Violences policières : Ségolène Royal craint une convergence entre "gilets jaunes" et "jeunes des quartiers"

Violences policières : Ségolène Royal craint une convergence entre "gilets jaunes" et "jeunes des quartiers"
Ségolène Royal à Marseille, le 23 janvier 2020.

publié le lundi 08 juin 2020 à 10h57

Il faut que le peuple ait confiance dans sa police, sa gendarmerie ou sa justice, a-t-elle estimé.

Le gouvernement va devoir répondre rapidement sur la questions des violences policières, sous peine de risquer une convergence des luttes entre les "gilets jaunes" et les "jeunes des quartiers", a estimé lundi 8 juin Ségolène Royal.

"Là, il y a un vrai danger, parce que cela peut faire une convergence avec les 'gilets jaunes', avec les jeunes dans les quartiers, a déclaré sur France 2 l'ancienne ministre de l'Écologie. Donc, il faut faire extrêmement attention et ne pas être en retard sur les décisions."


D'autant, que le problème est bien réel, selon elle.

"La police n'est pas raciste, mais quelques policiers le sont, a-t-elle estimé. La preuve, c'est qu'il y a une trentaine d'enquêtes sur des faits de racisme ou d'injures. Il y a 1.450 enquêtes sur des dysfonctionnements à la suite de la saisine de l'IGPN (la police des polices, ndlr), et il y a eu 19 morts au cours d'opérations de police. (...) Il faut que le gouvernement ait une parole de vérité et reconnaisse les dysfonctionnements et apporte des solutions."

Avec pour objectif, le retour de "l'ordre républicain.
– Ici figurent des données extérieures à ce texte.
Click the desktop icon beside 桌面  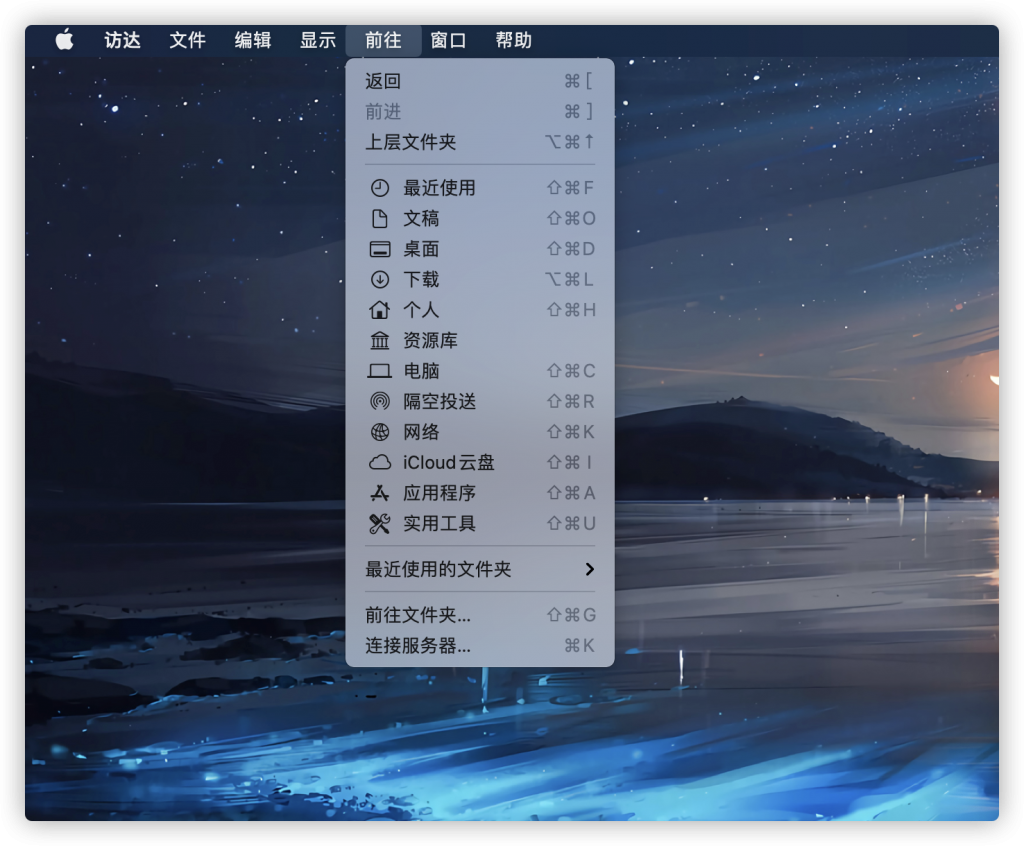pyautogui.click(x=380, y=249)
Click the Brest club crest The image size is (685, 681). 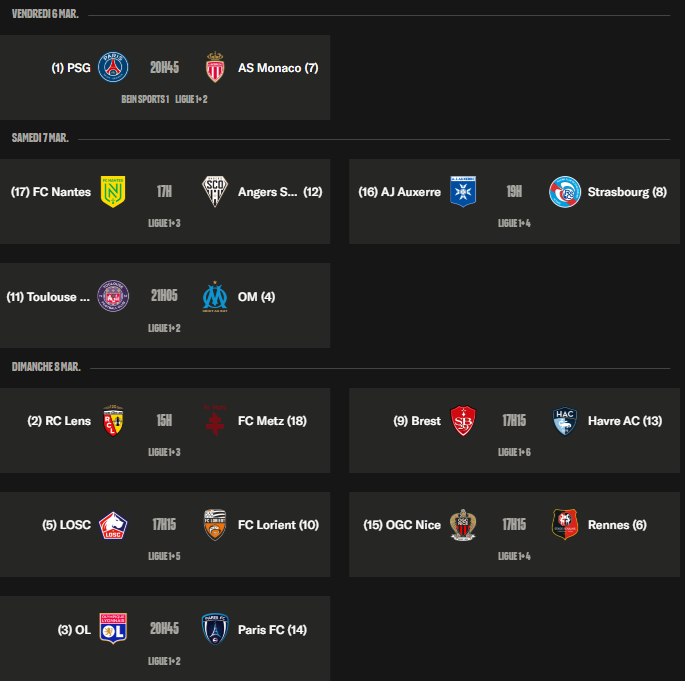(463, 421)

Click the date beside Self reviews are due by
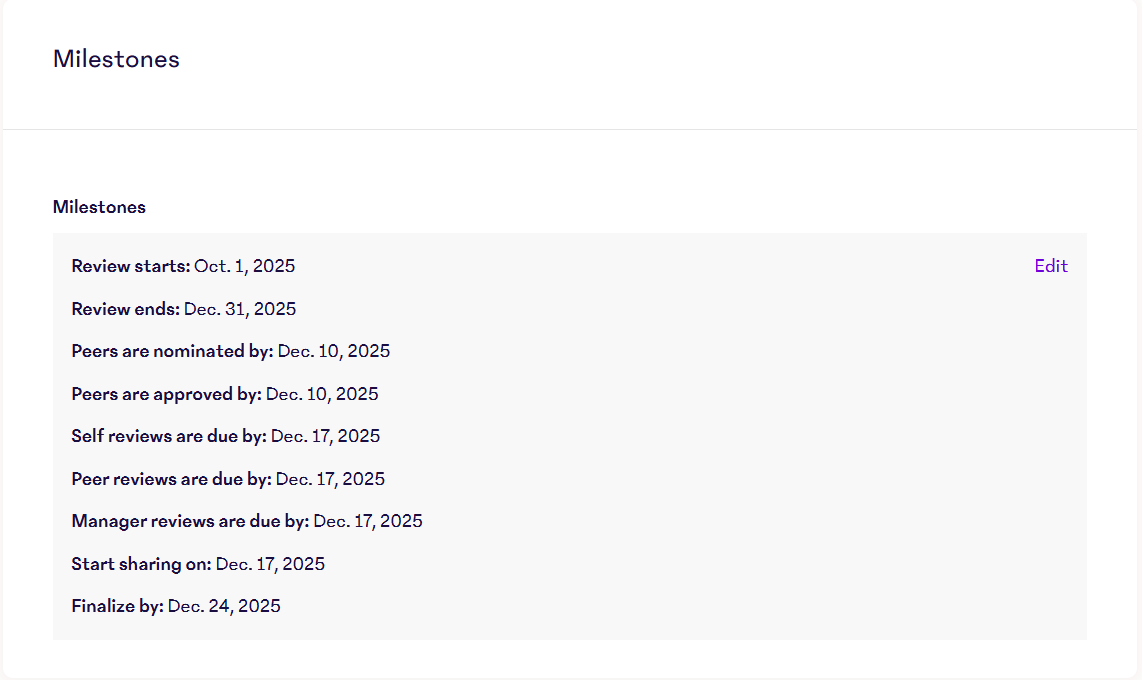[326, 436]
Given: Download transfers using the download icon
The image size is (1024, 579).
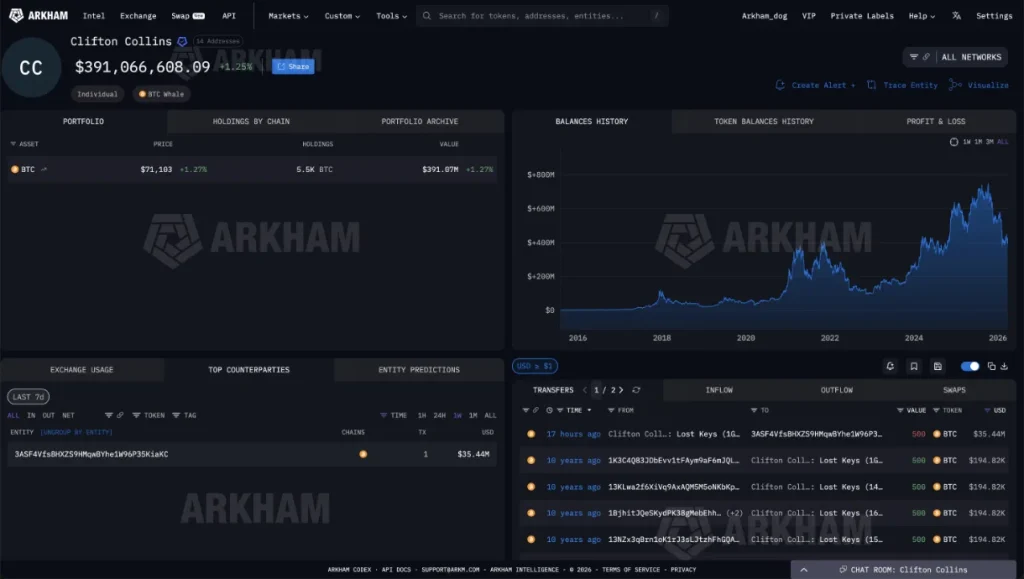Looking at the screenshot, I should tap(1004, 367).
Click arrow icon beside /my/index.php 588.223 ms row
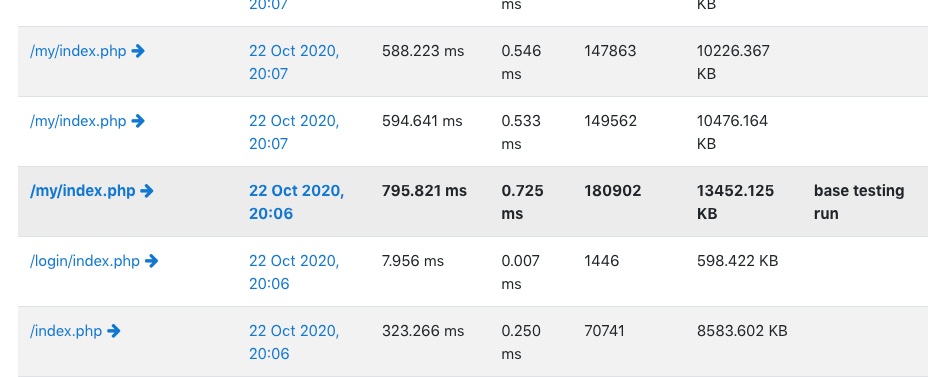 pyautogui.click(x=138, y=51)
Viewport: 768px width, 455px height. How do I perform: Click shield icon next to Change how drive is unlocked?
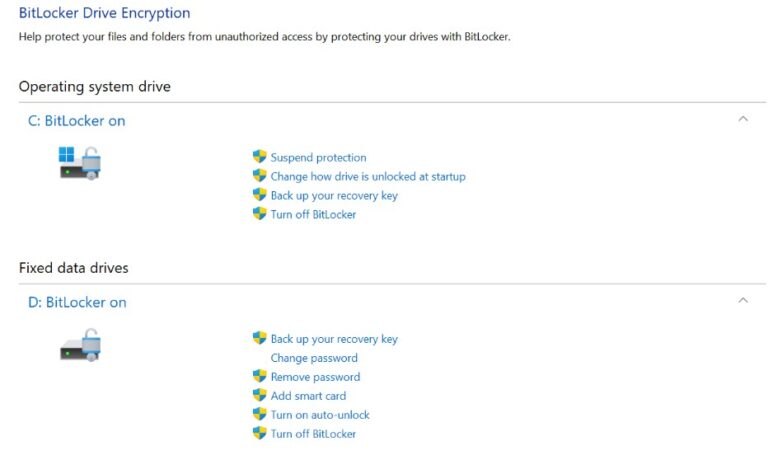(260, 176)
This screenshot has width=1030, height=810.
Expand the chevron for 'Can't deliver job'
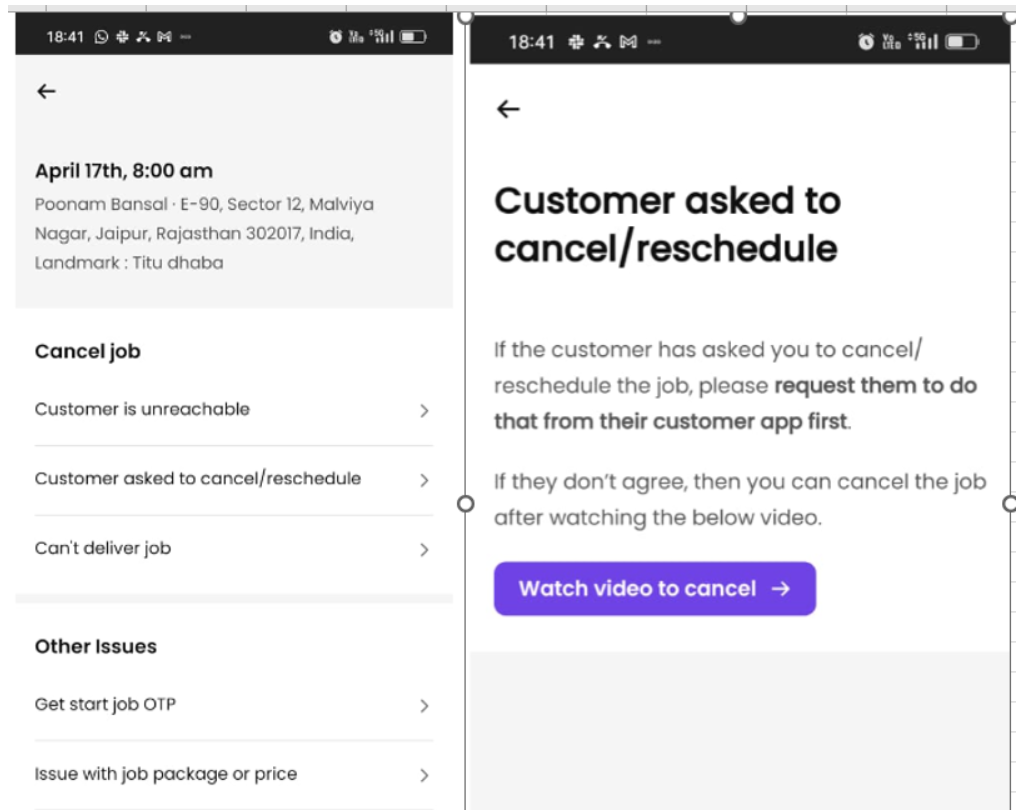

Qu'est-ce c'est ? C'est la confiance du peuple français dans ses grandes institutions régaliennes : la police, la gendarmerie, l'armée et la justice", a détaillé l'ancienne candidate à la présidentielle.


La police des polices s'est vu confier 1.460 enquêtes judiciaires en 2019, en hausse de 23,7% en un an, dont plus de la moitié visent des accusations de "violences" des forces de l'ordre, selon son rapport annuel. Avec 310 dossiers sur la seule année 2019, "le mouvement des 'gilets jaunes' a entraîné une sur-sollicitation de l'Inspection générale de la police nationale (IGPN)", précise ce rapport dont la parution intervient en plein cœur d'une nouvelle polémique sur les violences policières. 

Sur les 1.460 enquêtes confiées l'année dernière aux "bœufs-carottes" par la justice -un niveau sans précédent-, 868 portent sur des "violences volontaires", un chiffre qui a bondi de 41% en un an (+256). L'IGPN mène aussi des enquêtes disciplinaires administratives pour le compte des autorités policières.